Contudo faltava a confirmação da sua qualidade numa grande prova que seria o Europeu. Competir com outras selecções de elevado gabarito. Portugal ficou incluíudo no grupo da Espanha (campeã) que havia sido carrasco da geração anterior, que não obstante ter chegado mais longe no Mundial de sub-20, no Europeu anterior haveria perdido para a Espanha, tendo ficado assim pela fase de grupos. Para além da Espanha temos Estónia ( a organizadora do europeu e a equipa mais fraca do torneio) e Grécia (que começa a ter bons resultados no futebol jovem) no nosso grupo.

Portugal estreou com a Estónia e logo ganhou 3-0, fazendo uma exibição afirmativa mas ainda com algumas falhas fruto de algum nervosismo e ainda sem aquela perfume que se havia visto nos jogos de qualificação. O grande teste seria com a Espanha dos craques Jesé Rodriguez (a maior promessa da cantera madridista e que já vem trabalhando com a primeira equipa), e ainda Gerard Deloufeu, a maior promessa de La Masia, a cantera catalã que tão bons jogadores tem dado à selecção espanhola.

Ora assistiu-se a um grande jogo. Com alternância no resultado e que acabou com um 3-3 final,após a equipa das quinas recuperar 3 vezes de uma situação de desvantagem. Um equílibrio de forças tal como havíamos visto nos principais, embora com mais futebol ofensivo de parte a parte. Por outro lado resultava claro que Espanha, tal como na selecção principal, dispõe de mais e melhores soluções que nós. Mas foi aqui que ficou a maior mensagem para o futuro do futebol português. A força do colectivo. Esse é o nosso futuro. Portugal sub-19, tal como a selecção principal, conseguiu com menos individualidades e menos recursos equilibrar o jogo e bater-se com uma das maiores potências mundiais.

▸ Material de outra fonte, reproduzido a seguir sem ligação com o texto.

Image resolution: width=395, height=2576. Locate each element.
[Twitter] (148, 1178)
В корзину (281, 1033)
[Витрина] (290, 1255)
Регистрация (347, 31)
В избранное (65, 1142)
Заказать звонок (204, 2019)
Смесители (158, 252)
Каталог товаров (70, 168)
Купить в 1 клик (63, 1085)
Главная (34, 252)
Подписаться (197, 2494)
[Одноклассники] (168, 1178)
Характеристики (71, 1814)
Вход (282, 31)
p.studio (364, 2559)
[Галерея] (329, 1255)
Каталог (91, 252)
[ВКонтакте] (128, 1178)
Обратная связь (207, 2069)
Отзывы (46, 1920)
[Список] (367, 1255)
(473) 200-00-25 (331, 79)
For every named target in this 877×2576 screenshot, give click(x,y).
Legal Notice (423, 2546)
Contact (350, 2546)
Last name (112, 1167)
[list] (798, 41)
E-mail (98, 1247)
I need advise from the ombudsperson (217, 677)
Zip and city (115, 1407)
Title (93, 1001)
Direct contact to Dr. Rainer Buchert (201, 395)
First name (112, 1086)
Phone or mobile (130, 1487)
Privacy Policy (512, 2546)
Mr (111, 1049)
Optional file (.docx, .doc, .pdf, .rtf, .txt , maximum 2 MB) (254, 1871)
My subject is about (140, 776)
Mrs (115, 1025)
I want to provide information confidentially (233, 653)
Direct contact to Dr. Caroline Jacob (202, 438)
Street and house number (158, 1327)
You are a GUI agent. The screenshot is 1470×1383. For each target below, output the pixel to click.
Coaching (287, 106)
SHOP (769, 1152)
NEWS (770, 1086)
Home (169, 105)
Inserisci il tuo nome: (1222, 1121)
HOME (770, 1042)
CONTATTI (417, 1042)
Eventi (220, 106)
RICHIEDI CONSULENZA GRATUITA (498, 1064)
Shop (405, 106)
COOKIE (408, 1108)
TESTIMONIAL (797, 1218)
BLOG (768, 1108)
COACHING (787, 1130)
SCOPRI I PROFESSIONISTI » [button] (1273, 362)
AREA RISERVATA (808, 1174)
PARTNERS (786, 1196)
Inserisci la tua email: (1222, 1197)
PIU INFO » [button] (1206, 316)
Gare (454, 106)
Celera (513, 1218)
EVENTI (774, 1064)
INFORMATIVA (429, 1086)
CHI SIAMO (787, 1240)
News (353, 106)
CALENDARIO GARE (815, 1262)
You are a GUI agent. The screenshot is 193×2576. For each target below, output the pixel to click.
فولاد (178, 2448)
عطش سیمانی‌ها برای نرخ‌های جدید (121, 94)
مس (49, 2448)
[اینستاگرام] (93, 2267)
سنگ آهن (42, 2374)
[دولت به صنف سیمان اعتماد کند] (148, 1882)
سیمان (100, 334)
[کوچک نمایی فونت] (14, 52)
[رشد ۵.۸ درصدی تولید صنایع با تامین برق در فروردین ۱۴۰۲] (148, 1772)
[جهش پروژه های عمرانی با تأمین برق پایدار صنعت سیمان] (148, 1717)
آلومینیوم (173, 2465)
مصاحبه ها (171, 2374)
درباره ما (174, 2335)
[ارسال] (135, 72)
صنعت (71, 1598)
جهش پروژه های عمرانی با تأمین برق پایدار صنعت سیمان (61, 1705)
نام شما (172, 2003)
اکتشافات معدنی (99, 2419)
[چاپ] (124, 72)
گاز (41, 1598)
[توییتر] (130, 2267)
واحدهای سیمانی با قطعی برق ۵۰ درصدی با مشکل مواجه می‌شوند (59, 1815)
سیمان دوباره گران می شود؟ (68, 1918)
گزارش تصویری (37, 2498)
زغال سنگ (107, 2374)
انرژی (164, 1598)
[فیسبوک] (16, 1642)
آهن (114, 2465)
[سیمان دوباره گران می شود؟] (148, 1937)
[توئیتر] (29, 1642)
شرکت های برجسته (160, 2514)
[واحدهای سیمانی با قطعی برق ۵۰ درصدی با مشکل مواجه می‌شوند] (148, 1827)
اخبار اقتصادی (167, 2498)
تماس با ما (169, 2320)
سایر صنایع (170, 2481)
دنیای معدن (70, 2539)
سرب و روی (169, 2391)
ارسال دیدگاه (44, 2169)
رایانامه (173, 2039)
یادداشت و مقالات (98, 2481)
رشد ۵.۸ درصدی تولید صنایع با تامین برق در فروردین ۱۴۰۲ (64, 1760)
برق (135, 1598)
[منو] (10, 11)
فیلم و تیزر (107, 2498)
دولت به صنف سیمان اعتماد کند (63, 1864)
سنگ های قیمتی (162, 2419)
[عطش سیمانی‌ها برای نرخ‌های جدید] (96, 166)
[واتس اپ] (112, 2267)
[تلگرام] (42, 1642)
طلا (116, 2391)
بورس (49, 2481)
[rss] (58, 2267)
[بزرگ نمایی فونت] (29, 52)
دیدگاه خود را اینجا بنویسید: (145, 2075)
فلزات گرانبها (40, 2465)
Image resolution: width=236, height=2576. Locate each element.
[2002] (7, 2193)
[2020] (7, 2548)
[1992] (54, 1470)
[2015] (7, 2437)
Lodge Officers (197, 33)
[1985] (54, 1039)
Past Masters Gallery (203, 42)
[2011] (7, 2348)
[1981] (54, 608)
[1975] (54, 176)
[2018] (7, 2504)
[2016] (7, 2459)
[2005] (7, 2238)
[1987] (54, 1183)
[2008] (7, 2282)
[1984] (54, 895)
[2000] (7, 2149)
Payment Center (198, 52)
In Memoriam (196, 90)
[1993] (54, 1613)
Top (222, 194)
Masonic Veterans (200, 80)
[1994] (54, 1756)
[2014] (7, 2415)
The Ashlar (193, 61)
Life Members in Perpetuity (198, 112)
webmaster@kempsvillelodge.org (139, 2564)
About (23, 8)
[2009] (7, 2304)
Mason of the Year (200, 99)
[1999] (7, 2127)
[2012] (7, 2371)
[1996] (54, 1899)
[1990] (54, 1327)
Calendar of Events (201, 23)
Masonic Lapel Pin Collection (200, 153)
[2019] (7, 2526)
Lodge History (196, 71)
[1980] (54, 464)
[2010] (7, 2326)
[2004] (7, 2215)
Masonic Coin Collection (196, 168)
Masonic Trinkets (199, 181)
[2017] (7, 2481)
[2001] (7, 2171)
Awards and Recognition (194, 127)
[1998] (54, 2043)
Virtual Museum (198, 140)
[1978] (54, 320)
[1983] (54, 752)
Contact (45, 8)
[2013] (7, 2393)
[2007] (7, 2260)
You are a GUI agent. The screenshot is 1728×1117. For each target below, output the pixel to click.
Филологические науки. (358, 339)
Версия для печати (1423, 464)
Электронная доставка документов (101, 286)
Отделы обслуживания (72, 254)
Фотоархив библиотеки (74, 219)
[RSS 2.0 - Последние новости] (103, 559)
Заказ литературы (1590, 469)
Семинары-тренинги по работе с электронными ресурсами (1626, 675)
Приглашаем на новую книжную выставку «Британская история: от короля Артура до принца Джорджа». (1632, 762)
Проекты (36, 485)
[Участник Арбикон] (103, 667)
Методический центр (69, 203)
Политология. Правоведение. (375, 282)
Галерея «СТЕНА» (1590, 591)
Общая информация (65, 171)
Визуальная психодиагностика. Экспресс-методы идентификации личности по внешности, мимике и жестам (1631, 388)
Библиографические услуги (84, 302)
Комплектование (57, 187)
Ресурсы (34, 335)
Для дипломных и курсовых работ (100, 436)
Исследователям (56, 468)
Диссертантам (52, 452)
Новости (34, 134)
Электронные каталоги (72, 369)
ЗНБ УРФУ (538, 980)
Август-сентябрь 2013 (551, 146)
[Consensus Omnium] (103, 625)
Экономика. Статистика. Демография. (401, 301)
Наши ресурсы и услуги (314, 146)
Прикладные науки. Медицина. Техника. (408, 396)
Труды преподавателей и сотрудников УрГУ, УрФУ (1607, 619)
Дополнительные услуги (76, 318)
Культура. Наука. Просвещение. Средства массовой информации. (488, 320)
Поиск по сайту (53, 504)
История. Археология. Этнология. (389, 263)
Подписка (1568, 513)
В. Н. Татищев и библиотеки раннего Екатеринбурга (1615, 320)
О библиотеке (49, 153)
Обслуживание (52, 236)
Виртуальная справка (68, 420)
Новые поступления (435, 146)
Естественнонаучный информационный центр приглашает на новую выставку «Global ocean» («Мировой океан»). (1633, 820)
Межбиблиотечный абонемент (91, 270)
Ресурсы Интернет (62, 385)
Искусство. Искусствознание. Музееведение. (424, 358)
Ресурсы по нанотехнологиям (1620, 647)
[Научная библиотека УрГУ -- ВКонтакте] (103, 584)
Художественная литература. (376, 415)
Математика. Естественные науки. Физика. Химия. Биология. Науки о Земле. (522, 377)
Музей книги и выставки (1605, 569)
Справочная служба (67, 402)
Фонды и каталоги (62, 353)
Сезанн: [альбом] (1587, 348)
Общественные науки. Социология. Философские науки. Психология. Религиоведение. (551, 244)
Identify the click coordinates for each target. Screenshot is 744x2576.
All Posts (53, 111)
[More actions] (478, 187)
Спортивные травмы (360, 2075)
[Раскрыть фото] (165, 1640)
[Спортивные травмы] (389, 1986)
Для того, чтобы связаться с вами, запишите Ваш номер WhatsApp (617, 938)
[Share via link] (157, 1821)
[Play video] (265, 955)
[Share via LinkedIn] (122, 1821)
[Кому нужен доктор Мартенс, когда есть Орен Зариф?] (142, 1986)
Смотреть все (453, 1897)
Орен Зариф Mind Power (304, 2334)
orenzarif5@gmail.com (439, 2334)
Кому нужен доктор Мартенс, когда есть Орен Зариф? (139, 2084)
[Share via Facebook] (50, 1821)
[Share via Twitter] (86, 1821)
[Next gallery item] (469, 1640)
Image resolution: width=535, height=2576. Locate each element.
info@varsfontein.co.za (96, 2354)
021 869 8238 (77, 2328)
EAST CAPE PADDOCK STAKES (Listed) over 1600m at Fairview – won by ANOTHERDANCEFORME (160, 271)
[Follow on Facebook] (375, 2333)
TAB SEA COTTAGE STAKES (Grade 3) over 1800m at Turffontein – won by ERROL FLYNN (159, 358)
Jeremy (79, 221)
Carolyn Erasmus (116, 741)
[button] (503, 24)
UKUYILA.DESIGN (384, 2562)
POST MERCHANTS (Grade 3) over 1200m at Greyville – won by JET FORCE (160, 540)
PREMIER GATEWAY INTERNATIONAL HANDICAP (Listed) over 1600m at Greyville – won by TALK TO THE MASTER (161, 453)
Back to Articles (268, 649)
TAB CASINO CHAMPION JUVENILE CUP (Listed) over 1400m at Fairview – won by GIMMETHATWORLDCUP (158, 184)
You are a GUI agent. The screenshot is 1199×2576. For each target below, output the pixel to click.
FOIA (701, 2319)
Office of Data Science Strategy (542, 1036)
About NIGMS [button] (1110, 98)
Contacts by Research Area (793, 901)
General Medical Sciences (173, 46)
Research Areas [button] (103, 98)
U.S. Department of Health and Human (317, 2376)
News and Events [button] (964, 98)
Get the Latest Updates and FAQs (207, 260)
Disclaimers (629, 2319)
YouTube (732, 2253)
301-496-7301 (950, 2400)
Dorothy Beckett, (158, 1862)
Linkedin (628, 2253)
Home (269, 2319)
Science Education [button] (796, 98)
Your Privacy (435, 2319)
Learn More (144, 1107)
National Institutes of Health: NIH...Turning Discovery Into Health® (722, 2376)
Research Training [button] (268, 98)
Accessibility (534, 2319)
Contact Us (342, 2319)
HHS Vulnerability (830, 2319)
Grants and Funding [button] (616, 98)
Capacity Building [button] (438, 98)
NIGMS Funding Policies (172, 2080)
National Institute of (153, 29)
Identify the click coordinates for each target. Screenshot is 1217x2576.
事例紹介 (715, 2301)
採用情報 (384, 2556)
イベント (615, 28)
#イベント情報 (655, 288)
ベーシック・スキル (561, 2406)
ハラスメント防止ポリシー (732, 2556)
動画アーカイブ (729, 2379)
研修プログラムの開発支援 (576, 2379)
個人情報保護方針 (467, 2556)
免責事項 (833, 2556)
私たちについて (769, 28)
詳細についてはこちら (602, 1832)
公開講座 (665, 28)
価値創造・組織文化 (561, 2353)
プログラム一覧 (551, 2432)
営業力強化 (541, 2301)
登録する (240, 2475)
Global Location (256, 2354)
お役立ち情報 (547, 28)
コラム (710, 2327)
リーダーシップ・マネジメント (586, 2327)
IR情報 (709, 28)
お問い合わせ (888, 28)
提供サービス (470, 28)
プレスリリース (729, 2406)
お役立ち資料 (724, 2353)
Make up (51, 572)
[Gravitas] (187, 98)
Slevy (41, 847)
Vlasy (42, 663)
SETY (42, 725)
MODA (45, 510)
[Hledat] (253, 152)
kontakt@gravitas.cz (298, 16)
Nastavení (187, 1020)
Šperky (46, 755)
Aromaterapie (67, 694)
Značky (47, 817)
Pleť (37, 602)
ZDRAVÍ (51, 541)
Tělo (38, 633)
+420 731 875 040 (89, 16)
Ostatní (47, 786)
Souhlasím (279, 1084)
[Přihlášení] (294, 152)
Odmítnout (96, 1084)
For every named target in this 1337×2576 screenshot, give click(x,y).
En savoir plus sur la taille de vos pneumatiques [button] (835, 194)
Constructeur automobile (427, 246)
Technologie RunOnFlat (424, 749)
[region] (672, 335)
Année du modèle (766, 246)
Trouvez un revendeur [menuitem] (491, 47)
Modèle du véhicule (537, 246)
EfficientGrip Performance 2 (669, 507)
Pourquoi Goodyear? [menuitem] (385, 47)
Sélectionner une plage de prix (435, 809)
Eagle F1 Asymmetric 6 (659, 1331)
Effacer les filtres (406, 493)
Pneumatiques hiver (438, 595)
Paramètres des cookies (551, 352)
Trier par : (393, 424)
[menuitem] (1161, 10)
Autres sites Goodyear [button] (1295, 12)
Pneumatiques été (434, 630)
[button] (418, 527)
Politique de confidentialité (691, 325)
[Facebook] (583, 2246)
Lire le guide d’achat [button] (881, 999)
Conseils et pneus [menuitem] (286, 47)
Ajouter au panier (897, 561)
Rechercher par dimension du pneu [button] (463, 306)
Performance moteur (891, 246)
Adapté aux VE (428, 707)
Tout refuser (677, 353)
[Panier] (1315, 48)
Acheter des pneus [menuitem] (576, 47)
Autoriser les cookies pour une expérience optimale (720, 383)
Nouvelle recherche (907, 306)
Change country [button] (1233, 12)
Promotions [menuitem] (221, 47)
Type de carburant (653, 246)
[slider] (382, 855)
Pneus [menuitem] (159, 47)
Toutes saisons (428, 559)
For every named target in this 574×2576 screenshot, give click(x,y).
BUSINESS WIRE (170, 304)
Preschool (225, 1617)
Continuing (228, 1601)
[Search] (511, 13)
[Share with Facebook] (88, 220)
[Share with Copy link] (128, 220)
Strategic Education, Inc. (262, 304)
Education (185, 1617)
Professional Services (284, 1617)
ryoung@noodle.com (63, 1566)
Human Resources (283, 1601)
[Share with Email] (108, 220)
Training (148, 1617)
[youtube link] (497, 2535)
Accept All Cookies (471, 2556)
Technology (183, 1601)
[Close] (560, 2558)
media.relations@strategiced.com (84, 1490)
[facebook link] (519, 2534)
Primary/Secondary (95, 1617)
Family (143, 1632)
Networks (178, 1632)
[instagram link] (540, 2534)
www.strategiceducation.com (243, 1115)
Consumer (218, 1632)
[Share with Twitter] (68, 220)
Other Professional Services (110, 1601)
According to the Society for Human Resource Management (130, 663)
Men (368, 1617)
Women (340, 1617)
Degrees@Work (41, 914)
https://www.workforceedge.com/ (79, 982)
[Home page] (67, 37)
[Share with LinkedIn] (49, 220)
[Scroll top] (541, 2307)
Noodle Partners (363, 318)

Espanha já nos sub-19 tem o mesmo modelo da principal. Muito toque de bola, jogadores muito evoluídos tecnicamente, mas tem algo a mais que é a profundidade ofensiva. Por outro lado ainda lhe falta afinar o momento da transição defensiva. Contudo é um exemplo de trabalho de formação. Ao longo do jogo, a maior parte das indicações que se ouviam do banco espanhol eram sempre as mesmas “tocala, tocala”. Ou seja, pedia-se aos jogadores que tivessem a posse de bola, que a tocassem até não poder mais, para assim controlar o adversário. É um modelo de jogo consolidado que já vem desde os escalões mais jovens. Depois poderá discutir-se se é esse o modelo mais correcto ou não, mas é de salientar este trabalho.

Esse deve ser o nosso caminho e tem sido bem feito pelos excelentes treinadores que temos na nossa formação quer em clubes quer na FPF. Foi importantíssimo acabar com os "jobs for the boys". Durante algum tempo, enquanto alguns treinadores com créditos firmados na formação viram os seus contratos extintos, os novos selecionadores nacionais não eram necessariamente experts do futebol de formação, mas sim ex-jogadores da confiança ou do técnico principal ou dos líderes federativos. Felizmente voltou-se ao bom caminho e trouxeram de volta não os nomes mais sonantes de ex-jogadores, mas sim aqueles que melhor trabalham em Portugal no futebol de formação. Fundamental a incorporação de Ilídio Vale que estava há anos na formação do F. C. Porto mas que era claramente dos melhores em Portugal e era necessário na FPF para o bem do futebol português. Agora para além de selecionador dos sub-20 ele tem um cargo de supervisão de todos os escalões de formação. e o trabalho já tem dado frutos nos mais diversos escalões. Até os sub-15 que estão agora a ser formados já demonstram qualidade, e nota-se que há um projecto que não acaba quando muda a geração de jogadores.